Week Number	Checkpoint	Assignee	Status
0.5	Complete implementation of cache component	Tanay	Done
1.0	Complete implementation of bus and arbitrator	Xuan	Done
1.5	Enhance implementation of cache component for MESI protocol and additional statistics	Tanay	Done
1.75	Enhance implementation to incorporate non-blocking cache semantics and additional statistics	Both	Done
2.0	Devise characteristic multi-threaded programs to stress test simulator and study workload patterns	Both	Done
2.0	Generate characteristic cache traces using Pintool	Both	Done
2.25	Perform analysis and gather data using our simulator	Both	Done
2.5	Complete the extended implementation of directory component	Xuan	cancelled
2.75	Incoporate changes to cache and bus for directory based protocol	Tanay	cancelled
3.0	Work on report and poster session prep	Both	Done

Updated Goals and Deliverables

We have been sticking farily well to the planned schedule and targeted development goals. We already have a working multi-core cache coherency simulator with the following features:

Variable cache block size
Variable total cache size
Configurable associativity
Configurable replacement policy
- Round robin
- LRU
- MRU
Configurable cache coherence protocol
- MSI
- MESI ( in progress )
Configurable arbitration policy:
- Rouund robin
- FIFO

In the upcoming weeks we plan to enhance the implementation to inocporate non-blocking cache semnantics after discussing it and taking feedback from Professor Skarlatos. Post that we would carry out performance studies using our simulator to gather insight into the behaviour of shared memory parallel programs with different communication patterns and plan to reproduce what we learned in class regarding artifactual communication with actual data and statistics collected using our simulator (XTSim).

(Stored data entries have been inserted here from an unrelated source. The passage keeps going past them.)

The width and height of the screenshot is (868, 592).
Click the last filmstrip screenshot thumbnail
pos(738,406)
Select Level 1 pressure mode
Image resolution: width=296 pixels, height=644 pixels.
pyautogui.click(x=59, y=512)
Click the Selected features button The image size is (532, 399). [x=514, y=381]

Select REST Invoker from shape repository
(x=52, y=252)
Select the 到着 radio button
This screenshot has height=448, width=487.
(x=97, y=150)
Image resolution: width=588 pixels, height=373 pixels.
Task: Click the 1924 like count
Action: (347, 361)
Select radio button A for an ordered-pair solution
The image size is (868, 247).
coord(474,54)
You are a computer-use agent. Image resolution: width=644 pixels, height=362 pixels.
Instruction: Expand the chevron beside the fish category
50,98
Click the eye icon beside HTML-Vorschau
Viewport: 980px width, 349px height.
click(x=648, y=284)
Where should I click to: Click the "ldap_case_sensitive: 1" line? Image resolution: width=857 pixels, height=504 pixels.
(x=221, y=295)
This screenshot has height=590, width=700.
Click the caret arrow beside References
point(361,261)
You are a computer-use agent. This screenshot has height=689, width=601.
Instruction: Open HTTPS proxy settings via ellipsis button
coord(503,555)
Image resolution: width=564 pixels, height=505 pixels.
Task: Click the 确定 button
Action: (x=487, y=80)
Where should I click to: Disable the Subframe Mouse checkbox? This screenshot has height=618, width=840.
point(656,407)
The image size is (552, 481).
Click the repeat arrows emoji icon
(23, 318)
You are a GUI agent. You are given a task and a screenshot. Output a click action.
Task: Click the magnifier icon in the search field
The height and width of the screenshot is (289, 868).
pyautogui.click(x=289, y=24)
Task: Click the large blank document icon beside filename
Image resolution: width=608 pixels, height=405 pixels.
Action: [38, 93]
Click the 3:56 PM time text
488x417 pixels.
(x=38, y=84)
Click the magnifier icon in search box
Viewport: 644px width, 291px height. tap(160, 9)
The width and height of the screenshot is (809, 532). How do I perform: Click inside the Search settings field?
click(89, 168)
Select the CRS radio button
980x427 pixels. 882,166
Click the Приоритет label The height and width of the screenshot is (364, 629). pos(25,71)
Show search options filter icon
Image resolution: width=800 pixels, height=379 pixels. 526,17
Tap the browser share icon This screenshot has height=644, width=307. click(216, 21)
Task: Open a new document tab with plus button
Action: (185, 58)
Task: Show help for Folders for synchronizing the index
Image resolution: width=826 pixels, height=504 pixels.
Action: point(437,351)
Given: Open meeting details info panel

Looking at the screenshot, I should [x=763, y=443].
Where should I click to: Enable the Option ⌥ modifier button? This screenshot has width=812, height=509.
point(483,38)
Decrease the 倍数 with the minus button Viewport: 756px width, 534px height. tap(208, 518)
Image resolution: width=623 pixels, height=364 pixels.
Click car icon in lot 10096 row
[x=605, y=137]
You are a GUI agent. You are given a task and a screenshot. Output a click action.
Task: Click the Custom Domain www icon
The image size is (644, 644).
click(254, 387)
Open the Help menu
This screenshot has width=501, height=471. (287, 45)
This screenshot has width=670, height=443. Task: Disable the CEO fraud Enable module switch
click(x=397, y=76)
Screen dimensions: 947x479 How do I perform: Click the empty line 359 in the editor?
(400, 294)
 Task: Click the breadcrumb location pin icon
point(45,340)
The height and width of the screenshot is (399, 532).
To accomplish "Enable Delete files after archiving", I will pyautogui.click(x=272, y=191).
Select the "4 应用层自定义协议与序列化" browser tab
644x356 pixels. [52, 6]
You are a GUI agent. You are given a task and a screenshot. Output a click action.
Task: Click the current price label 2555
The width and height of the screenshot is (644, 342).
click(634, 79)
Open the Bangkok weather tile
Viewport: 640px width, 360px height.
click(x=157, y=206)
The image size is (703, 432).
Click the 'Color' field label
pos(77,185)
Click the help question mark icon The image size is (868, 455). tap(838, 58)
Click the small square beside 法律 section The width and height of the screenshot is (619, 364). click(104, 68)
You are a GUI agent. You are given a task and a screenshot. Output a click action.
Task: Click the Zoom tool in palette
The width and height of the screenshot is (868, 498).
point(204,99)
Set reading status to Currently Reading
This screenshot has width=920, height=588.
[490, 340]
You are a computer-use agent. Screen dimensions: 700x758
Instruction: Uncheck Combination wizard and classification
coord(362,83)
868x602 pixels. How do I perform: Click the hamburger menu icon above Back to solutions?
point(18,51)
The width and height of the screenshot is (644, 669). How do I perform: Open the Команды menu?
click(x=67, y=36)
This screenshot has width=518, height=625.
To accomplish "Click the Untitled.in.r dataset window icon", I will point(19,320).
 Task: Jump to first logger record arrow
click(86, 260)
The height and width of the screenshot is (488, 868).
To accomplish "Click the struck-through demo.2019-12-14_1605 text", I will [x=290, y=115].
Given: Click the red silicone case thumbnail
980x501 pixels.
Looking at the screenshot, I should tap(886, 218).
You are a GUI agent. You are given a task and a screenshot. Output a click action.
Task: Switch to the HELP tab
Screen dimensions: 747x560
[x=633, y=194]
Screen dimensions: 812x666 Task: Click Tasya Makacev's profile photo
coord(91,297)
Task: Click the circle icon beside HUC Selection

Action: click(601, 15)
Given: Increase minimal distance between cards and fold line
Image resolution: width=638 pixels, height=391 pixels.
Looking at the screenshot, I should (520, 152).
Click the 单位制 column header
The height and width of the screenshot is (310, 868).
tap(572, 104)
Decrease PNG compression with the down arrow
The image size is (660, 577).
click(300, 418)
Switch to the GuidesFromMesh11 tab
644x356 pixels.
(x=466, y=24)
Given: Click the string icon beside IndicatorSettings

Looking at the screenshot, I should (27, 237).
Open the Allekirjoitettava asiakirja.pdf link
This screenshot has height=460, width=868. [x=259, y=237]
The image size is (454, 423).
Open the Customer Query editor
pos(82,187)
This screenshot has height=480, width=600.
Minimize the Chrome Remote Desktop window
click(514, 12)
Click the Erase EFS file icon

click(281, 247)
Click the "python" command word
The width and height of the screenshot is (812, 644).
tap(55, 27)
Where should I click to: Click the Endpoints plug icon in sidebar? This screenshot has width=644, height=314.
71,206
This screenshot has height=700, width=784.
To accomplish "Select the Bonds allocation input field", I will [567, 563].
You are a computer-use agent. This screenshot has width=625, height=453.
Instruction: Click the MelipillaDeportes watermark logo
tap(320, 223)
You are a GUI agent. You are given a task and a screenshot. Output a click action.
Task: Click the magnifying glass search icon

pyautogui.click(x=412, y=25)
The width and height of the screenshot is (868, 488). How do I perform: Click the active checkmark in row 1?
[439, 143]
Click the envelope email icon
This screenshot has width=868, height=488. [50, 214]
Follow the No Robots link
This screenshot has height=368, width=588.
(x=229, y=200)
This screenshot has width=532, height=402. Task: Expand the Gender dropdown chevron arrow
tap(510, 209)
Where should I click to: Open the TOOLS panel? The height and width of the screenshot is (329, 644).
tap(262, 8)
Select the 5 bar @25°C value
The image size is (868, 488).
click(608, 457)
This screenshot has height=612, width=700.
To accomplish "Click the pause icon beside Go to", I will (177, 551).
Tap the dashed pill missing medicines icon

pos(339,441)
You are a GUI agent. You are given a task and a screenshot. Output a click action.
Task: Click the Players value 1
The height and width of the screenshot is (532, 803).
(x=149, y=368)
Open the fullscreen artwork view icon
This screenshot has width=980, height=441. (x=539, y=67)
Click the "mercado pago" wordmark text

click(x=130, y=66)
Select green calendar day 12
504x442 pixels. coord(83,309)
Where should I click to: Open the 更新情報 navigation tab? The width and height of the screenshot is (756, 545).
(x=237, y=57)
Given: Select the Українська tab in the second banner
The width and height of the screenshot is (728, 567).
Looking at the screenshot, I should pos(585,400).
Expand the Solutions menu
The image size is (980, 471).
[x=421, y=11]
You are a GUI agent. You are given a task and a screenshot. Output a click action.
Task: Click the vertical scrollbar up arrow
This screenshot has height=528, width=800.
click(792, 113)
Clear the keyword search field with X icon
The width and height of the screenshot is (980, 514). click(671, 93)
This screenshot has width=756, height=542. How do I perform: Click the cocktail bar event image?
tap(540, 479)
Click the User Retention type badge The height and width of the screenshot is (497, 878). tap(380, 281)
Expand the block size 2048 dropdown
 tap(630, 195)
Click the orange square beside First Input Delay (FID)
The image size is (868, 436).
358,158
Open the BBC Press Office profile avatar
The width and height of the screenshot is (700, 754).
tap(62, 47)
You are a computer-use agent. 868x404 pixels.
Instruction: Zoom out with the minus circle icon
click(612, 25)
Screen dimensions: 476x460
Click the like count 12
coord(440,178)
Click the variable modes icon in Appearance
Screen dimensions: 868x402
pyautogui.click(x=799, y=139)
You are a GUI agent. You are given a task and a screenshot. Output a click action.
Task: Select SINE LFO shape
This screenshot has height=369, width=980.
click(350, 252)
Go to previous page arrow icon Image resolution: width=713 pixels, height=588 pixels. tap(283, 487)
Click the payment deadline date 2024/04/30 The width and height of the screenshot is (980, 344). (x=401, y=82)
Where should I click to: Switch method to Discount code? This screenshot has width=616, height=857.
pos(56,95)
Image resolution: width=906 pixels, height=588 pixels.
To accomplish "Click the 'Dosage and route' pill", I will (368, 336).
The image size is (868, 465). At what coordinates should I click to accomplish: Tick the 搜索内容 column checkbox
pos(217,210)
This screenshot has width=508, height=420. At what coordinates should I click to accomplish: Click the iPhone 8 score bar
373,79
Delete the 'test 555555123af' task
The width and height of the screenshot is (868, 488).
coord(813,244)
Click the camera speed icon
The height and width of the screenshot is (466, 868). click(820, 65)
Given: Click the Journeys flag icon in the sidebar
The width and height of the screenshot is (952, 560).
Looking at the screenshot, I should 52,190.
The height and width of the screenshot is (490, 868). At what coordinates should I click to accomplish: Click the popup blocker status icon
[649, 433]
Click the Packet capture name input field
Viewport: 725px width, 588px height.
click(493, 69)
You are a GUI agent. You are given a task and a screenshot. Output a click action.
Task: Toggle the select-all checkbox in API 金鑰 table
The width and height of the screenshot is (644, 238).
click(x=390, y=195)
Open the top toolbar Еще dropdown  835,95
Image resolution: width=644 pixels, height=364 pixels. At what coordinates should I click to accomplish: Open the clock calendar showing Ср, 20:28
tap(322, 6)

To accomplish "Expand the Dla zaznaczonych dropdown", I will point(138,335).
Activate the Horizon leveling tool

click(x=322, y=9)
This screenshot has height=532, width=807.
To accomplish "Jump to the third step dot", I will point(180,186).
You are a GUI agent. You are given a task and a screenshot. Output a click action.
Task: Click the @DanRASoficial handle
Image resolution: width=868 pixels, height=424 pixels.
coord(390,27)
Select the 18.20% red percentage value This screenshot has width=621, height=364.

Since our poster session is on December 9th, leaving us with less than 10 days, we are skeptical of achieving our 125% goal but will try our best to keep in line with original GOALs and deliverables.

We aim to present our deliverables in terms of graphs

Miss rate vs Programs with different access patterns
Number of invalidations vs Programs with different access patterns
Miss rate vs cache block size
Miss rate vs total cache size
Coherence Traffic vs Programs with different access patterns
Memory Traffic vs Programs with different access patterns

Oustanding Concerns

We primarily have the following tasks remaining

Enhance cache implementation to incorporate non-blocking semantics
Generate test plan for carrying out performance study using our simulator (XTSim)

We are majorly concerned with the remaining time we have since we’re doing an early poster session. We are confident of achieving the 100% goal but are not completely sure of completing the 125% goal of enhancing the implementation to incorporate directory based coherency protocol.